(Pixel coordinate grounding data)
------------
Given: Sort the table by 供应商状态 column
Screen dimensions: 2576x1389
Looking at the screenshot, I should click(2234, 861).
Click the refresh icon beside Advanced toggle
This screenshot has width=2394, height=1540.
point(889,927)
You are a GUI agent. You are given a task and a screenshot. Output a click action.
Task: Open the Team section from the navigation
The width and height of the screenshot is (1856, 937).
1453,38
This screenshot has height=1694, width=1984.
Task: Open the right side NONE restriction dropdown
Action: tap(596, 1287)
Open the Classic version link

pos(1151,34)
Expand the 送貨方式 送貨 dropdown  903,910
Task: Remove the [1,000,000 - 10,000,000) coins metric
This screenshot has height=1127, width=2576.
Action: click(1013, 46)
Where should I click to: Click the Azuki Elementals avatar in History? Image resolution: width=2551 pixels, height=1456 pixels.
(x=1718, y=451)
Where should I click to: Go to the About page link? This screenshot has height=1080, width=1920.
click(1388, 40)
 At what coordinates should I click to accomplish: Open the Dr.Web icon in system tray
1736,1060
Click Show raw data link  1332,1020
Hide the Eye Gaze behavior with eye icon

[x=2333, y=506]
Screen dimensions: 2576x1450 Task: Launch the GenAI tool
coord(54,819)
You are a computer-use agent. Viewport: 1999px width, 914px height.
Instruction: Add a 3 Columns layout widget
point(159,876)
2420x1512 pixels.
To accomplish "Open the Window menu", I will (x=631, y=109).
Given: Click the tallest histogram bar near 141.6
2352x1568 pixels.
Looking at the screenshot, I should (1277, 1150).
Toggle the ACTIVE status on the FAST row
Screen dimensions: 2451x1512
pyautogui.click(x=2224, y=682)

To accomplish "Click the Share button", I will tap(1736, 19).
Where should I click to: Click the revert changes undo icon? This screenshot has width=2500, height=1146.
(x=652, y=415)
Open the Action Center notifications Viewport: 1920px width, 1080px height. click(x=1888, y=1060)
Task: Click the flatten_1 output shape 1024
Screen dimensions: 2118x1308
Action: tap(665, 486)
------------
Starting at the line that contains "Task: Click the flatten_1 output shape 1024", retype every line through the end of the records exactly, and nothing else.

Task: Click the flatten_1 output shape 1024
Screen dimensions: 2118x1308
Action: tap(665, 486)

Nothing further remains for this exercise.